▸ EXTRACTED TEXT:

[START]

Mining for Malicious Ruby Gems - afrcnc
https://blog.reversinglabs.com/blog/mining-for-malicious-ruby-gems
======
bhaak
> The perfect candidate to succumb to this type of “spray-and-pray” supply
> chain attack is a Ruby developer whose environment of choice is a Windows
> system that’s also periodically being used to make BitCoin transactions. A
> rare breed indeed.

Very rare indeed. I suppose every package had their own BTC address. I wonder
how much they got away with.

But I thought rubygems does a similarity check for names and reject or flag
them for manual verification if the name is too similar to an existing one?

------
quesera
I would support a Great Renaming, wherein underscores and dashes are
considered equivalent and insignificant:

    
    
        action-mailer_cache_delivery
        action-mailer-cache-delivery
        actionmailercachedelivery
        act-ion-ma-iler_c-ache-deli_very
    

Should resolve to the same entry in RubyGems.

[END]

▸ DATA:
[START]

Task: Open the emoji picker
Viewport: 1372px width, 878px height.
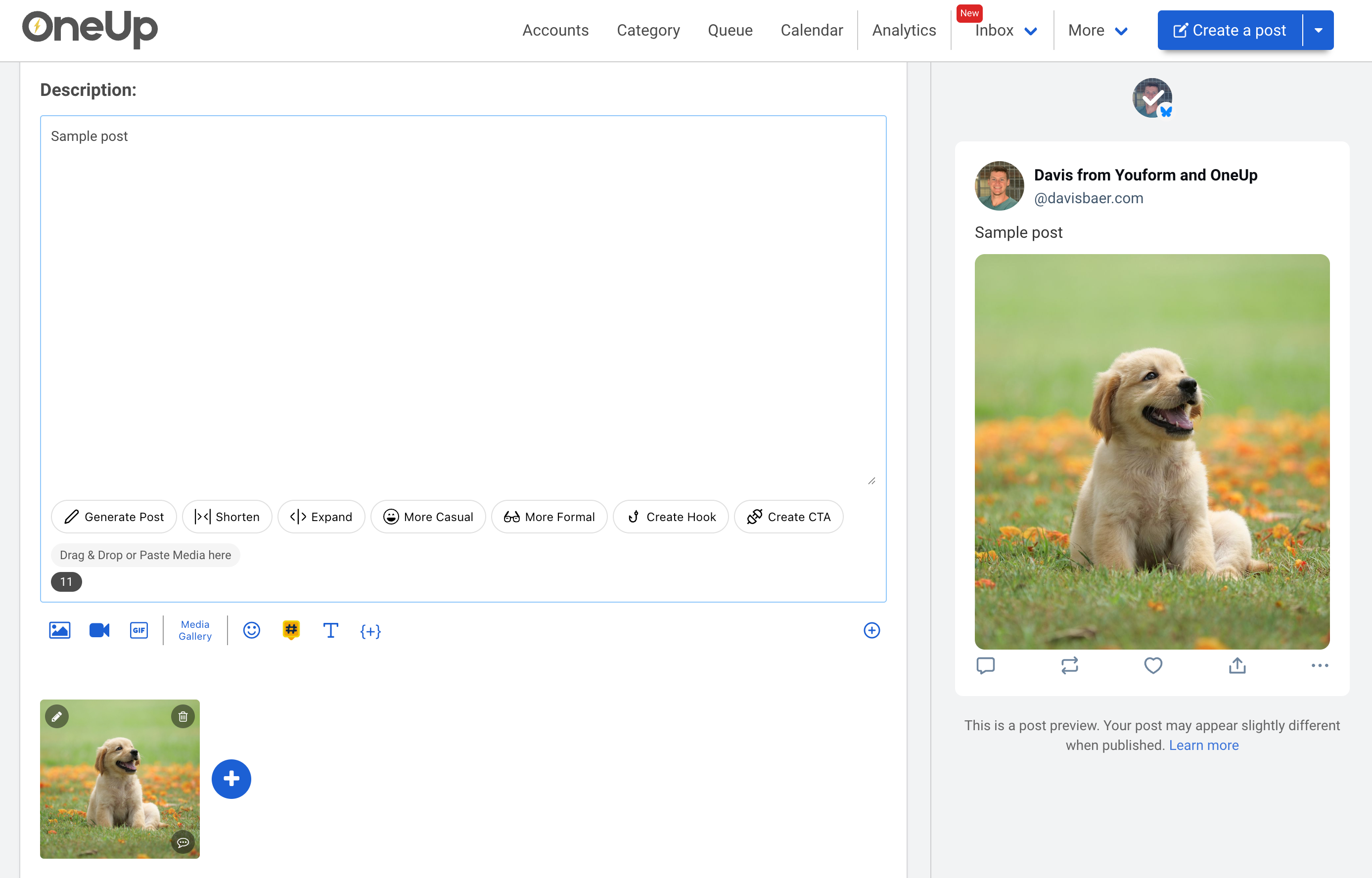Action: click(x=251, y=630)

[END]

▸ WHAT NEEDS TO BE DONE: Resume the forum thread about malicious Ruby gems from the point where it stops. The lines are unrelated to the forum thread about malicious Ruby gems.

▸ OUTPUT OF THE EXERCISE:
I would also support this usage in `require` lines.

The "experts-exchange" (or "pen-is-mightier") problem is tiny compared to the
frustration and security risk of the present policy.

------
lonelappde
Free software projects need to converge on standard platforms and tools. On
the modern complex world, it's bad enough that they can't keep with
proprietary software features and polish. But they can't keep up with the
black hat industry either.